SHORT TASK =>
Can you write out the data word for word, from its first line through the line containing "Click the UnionPay", with that line included?

THE INPUT =>
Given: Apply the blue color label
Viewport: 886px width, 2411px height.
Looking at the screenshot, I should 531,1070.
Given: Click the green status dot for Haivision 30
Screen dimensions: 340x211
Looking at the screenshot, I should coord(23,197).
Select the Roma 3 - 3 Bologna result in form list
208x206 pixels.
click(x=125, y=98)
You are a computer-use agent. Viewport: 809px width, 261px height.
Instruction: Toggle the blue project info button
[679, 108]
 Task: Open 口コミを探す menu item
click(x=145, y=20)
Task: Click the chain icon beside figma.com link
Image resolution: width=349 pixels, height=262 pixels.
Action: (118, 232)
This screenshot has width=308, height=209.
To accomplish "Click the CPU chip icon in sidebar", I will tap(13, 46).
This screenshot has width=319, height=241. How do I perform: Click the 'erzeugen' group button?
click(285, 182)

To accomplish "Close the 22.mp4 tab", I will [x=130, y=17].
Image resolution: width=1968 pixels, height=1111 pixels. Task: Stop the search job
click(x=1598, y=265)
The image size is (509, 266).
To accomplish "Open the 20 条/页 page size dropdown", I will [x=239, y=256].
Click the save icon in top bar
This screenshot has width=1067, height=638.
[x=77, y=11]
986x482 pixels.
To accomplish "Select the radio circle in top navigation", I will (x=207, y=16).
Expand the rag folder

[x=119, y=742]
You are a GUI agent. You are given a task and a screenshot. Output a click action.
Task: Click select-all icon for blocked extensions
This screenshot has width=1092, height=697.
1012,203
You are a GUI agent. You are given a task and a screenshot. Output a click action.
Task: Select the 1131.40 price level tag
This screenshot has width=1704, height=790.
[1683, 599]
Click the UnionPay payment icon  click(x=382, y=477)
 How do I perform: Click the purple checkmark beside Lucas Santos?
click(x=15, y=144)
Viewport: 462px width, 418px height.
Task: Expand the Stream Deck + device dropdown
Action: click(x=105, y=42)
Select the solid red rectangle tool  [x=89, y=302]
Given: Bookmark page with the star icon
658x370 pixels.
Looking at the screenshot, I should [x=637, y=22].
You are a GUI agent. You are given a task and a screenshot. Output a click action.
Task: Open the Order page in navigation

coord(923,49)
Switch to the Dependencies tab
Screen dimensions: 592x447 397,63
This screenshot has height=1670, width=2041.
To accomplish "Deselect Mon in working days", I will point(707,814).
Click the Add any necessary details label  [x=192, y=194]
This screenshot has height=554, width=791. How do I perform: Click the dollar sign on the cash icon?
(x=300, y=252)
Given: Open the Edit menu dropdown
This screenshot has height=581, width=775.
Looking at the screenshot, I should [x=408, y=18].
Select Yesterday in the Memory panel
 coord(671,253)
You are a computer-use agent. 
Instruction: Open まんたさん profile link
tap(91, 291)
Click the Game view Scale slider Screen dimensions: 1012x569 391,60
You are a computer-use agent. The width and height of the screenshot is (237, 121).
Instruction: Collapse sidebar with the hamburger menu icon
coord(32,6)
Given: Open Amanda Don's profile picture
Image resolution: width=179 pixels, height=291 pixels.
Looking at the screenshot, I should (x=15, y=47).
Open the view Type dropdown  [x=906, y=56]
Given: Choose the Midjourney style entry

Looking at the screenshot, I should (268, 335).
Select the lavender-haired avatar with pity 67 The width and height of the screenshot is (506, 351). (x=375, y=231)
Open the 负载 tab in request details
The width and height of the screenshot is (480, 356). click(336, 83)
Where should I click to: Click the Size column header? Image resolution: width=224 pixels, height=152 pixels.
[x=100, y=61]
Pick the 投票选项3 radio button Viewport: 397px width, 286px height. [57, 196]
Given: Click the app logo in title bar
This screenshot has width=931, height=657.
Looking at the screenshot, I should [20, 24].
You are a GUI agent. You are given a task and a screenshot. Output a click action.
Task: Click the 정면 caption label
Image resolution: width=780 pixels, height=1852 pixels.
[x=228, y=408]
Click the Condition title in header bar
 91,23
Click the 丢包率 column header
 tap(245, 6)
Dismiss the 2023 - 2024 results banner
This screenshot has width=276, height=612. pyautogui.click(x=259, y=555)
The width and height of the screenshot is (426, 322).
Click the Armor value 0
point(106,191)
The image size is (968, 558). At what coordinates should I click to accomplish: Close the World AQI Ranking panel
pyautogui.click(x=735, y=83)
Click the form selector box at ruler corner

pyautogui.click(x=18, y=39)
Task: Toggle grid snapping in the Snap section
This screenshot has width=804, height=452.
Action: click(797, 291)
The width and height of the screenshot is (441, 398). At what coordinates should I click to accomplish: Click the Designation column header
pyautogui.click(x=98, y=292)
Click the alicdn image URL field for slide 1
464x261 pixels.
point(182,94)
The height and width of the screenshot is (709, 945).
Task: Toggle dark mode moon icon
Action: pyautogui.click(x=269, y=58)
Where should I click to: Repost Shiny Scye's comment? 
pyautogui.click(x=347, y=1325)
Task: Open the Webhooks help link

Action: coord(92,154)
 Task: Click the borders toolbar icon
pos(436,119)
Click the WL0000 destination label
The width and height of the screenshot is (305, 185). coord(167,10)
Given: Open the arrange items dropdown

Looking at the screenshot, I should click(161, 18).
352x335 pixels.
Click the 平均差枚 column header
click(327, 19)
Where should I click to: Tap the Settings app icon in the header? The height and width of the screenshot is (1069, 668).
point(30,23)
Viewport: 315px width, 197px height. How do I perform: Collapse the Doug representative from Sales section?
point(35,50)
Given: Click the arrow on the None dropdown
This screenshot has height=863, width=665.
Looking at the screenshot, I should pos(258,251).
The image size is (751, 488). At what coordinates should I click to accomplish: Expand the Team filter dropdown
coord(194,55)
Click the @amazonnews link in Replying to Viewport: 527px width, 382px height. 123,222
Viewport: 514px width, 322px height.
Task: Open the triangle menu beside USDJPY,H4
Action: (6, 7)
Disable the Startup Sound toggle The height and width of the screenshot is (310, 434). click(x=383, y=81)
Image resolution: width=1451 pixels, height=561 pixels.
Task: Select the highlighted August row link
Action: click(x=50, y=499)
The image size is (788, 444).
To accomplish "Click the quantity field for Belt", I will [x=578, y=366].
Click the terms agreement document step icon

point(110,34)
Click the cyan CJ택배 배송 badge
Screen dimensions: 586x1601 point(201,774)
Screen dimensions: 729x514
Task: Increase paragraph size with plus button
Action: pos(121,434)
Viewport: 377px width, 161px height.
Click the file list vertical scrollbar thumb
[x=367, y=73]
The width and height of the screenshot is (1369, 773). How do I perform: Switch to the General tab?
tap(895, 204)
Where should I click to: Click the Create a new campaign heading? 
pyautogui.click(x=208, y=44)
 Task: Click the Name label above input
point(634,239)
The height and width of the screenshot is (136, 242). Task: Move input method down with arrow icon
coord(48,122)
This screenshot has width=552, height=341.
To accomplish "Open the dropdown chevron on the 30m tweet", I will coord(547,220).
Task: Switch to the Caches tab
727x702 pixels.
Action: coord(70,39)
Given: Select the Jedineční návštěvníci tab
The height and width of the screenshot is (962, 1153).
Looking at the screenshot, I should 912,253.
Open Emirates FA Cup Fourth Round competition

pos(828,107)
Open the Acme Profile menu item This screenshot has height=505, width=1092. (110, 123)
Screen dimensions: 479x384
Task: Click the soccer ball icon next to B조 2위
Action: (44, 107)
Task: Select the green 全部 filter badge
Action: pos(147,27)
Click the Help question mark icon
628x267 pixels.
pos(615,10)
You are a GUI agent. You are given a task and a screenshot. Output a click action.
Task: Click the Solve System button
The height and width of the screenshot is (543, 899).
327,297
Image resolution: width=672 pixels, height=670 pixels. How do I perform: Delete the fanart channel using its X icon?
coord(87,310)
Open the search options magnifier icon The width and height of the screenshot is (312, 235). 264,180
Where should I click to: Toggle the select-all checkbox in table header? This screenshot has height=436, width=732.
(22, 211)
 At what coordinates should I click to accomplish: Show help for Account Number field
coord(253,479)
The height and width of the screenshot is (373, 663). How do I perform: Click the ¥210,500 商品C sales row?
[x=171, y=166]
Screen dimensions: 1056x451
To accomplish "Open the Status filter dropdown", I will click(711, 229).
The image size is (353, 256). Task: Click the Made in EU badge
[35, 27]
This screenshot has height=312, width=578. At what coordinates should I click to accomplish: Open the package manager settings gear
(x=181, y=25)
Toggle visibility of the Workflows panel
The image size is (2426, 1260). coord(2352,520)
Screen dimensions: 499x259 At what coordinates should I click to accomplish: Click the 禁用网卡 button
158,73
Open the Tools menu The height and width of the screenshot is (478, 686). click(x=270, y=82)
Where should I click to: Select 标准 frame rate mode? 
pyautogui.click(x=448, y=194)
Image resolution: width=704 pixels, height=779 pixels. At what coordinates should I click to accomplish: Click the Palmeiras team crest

FULL ANSWER =>
Given: Apply the blue color label
Viewport: 886px width, 2411px height.
Looking at the screenshot, I should 531,1070.
Given: Click the green status dot for Haivision 30
Screen dimensions: 340x211
Looking at the screenshot, I should coord(23,197).
Select the Roma 3 - 3 Bologna result in form list
208x206 pixels.
click(x=125, y=98)
You are a computer-use agent. Viewport: 809px width, 261px height.
Instruction: Toggle the blue project info button
[679, 108]
 Task: Open 口コミを探す menu item
click(x=145, y=20)
Task: Click the chain icon beside figma.com link
Image resolution: width=349 pixels, height=262 pixels.
Action: (118, 232)
This screenshot has width=308, height=209.
To accomplish "Click the CPU chip icon in sidebar", I will tap(13, 46).
This screenshot has width=319, height=241. How do I perform: Click the 'erzeugen' group button?
click(285, 182)

To accomplish "Close the 22.mp4 tab", I will [x=130, y=17].
Image resolution: width=1968 pixels, height=1111 pixels. Task: Stop the search job
click(x=1598, y=265)
The image size is (509, 266).
To accomplish "Open the 20 条/页 page size dropdown", I will [x=239, y=256].
Click the save icon in top bar
This screenshot has width=1067, height=638.
[x=77, y=11]
986x482 pixels.
To accomplish "Select the radio circle in top navigation", I will (x=207, y=16).
Expand the rag folder

[x=119, y=742]
You are a GUI agent. You are given a task and a screenshot. Output a click action.
Task: Click select-all icon for blocked extensions
This screenshot has width=1092, height=697.
1012,203
You are a GUI agent. You are given a task and a screenshot. Output a click action.
Task: Select the 1131.40 price level tag
This screenshot has width=1704, height=790.
[1683, 599]
Click the UnionPay payment icon  click(x=382, y=477)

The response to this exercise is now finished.